▶ ABOUT THIS TASK
Output each entry verbatim.

Collected data entries:

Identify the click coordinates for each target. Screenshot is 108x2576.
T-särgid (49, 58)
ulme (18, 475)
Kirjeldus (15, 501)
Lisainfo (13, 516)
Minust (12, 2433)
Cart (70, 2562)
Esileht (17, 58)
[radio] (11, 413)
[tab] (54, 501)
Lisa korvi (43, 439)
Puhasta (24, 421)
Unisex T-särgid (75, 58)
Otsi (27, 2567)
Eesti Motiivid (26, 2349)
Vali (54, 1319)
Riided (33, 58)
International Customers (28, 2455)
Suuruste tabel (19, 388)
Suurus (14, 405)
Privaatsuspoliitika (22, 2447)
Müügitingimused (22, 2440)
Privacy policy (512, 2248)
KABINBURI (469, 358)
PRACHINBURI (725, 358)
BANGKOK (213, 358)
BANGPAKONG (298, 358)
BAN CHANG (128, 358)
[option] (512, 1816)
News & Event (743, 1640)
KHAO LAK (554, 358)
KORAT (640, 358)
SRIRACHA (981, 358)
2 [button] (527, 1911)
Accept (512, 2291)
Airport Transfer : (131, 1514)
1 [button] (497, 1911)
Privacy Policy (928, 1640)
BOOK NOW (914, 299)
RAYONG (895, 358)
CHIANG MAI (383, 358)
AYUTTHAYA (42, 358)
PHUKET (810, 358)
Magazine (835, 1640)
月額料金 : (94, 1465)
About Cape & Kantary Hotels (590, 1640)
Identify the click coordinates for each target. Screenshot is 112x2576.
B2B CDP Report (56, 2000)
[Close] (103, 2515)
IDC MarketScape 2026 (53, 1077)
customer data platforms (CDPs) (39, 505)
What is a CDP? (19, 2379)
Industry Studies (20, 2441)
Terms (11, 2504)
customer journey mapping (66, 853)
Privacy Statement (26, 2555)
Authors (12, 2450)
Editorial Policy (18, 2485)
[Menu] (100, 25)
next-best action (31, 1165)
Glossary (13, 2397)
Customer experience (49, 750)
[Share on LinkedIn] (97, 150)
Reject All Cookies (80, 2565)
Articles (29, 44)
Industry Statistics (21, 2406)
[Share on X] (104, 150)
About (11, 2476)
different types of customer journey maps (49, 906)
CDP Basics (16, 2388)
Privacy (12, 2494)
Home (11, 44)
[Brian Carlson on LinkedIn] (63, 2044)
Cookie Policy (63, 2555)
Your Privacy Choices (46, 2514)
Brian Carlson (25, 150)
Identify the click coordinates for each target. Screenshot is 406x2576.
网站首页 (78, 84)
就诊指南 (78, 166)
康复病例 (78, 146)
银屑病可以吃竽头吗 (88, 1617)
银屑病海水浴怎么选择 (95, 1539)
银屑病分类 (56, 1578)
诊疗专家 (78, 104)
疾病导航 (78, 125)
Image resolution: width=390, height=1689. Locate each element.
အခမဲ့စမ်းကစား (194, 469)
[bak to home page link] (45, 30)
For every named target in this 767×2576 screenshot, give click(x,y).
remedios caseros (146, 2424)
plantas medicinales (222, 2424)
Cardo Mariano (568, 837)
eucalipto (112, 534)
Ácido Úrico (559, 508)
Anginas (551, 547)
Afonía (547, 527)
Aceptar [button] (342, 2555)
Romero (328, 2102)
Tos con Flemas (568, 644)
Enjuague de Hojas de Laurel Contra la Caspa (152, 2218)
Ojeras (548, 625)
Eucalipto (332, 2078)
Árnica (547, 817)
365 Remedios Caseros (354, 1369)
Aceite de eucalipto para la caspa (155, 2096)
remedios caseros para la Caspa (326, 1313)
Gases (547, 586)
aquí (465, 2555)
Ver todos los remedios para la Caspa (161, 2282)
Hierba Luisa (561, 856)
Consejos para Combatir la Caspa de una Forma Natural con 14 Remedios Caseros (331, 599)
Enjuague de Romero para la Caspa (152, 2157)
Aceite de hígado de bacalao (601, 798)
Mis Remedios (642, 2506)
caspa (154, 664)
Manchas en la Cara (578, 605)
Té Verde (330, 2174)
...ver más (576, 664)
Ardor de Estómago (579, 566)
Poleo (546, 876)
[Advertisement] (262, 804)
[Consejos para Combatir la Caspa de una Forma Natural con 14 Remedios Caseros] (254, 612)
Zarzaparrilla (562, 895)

▶ EXERCISE RESULT
Identify the click coordinates for each target. Screenshot is 108x2576.
T-särgid (49, 58)
ulme (18, 475)
Kirjeldus (15, 501)
Lisainfo (13, 516)
Minust (12, 2433)
Cart (70, 2562)
Esileht (17, 58)
[radio] (11, 413)
[tab] (54, 501)
Lisa korvi (43, 439)
Puhasta (24, 421)
Unisex T-särgid (75, 58)
Otsi (27, 2567)
Eesti Motiivid (26, 2349)
Vali (54, 1319)
Riided (33, 58)
International Customers (28, 2455)
Suuruste tabel (19, 388)
Suurus (14, 405)
Privaatsuspoliitika (22, 2447)
Müügitingimused (22, 2440)
Privacy policy (512, 2248)
KABINBURI (469, 358)
PRACHINBURI (725, 358)
BANGKOK (213, 358)
BANGPAKONG (298, 358)
BAN CHANG (128, 358)
[option] (512, 1816)
News & Event (743, 1640)
KHAO LAK (554, 358)
KORAT (640, 358)
SRIRACHA (981, 358)
2 [button] (527, 1911)
Accept (512, 2291)
Airport Transfer : (131, 1514)
1 [button] (497, 1911)
Privacy Policy (928, 1640)
BOOK NOW (914, 299)
RAYONG (895, 358)
CHIANG MAI (383, 358)
AYUTTHAYA (42, 358)
PHUKET (810, 358)
Magazine (835, 1640)
月額料金 : (94, 1465)
About Cape & Kantary Hotels (590, 1640)
Identify the click coordinates for each target. Screenshot is 112x2576.
B2B CDP Report (56, 2000)
[Close] (103, 2515)
IDC MarketScape 2026 (53, 1077)
customer data platforms (CDPs) (39, 505)
What is a CDP? (19, 2379)
Industry Studies (20, 2441)
Terms (11, 2504)
customer journey mapping (66, 853)
Privacy Statement (26, 2555)
Authors (12, 2450)
Editorial Policy (18, 2485)
[Menu] (100, 25)
next-best action (31, 1165)
Glossary (13, 2397)
Customer experience (49, 750)
[Share on LinkedIn] (97, 150)
Reject All Cookies (80, 2565)
Articles (29, 44)
Industry Statistics (21, 2406)
[Share on X] (104, 150)
About (11, 2476)
different types of customer journey maps (49, 906)
CDP Basics (16, 2388)
Privacy (12, 2494)
Home (11, 44)
[Brian Carlson on LinkedIn] (63, 2044)
Cookie Policy (63, 2555)
Your Privacy Choices (46, 2514)
Brian Carlson (25, 150)
Identify the click coordinates for each target. Screenshot is 406x2576.
网站首页 (78, 84)
就诊指南 (78, 166)
康复病例 (78, 146)
银屑病可以吃竽头吗 (88, 1617)
银屑病海水浴怎么选择 (95, 1539)
银屑病分类 (56, 1578)
诊疗专家 (78, 104)
疾病导航 (78, 125)
Image resolution: width=390, height=1689. Locate each element.
အခမဲ့စမ်းကစား (194, 469)
[bak to home page link] (45, 30)
For every named target in this 767×2576 screenshot, give click(x,y).
remedios caseros (146, 2424)
plantas medicinales (222, 2424)
Cardo Mariano (568, 837)
eucalipto (112, 534)
Ácido Úrico (559, 508)
Anginas (551, 547)
Afonía (547, 527)
Aceptar [button] (342, 2555)
Romero (328, 2102)
Tos con Flemas (568, 644)
Enjuague de Hojas de Laurel Contra la Caspa (152, 2218)
Ojeras (548, 625)
Eucalipto (332, 2078)
Árnica (547, 817)
365 Remedios Caseros (354, 1369)
Aceite de eucalipto para la caspa (155, 2096)
remedios caseros para la Caspa (326, 1313)
Gases (547, 586)
aquí (465, 2555)
Ver todos los remedios para la Caspa (161, 2282)
Hierba Luisa (561, 856)
Consejos para Combatir la Caspa de una Forma Natural con 14 Remedios Caseros (331, 599)
Enjuague de Romero para la Caspa (152, 2157)
Aceite de hígado de bacalao (601, 798)
Mis Remedios (642, 2506)
caspa (154, 664)
Manchas en la Cara (578, 605)
Té Verde (330, 2174)
...ver más (576, 664)
Ardor de Estómago (579, 566)
Poleo (546, 876)
[Advertisement] (262, 804)
[Consejos para Combatir la Caspa de una Forma Natural con 14 Remedios Caseros] (254, 612)
Zarzaparrilla (562, 895)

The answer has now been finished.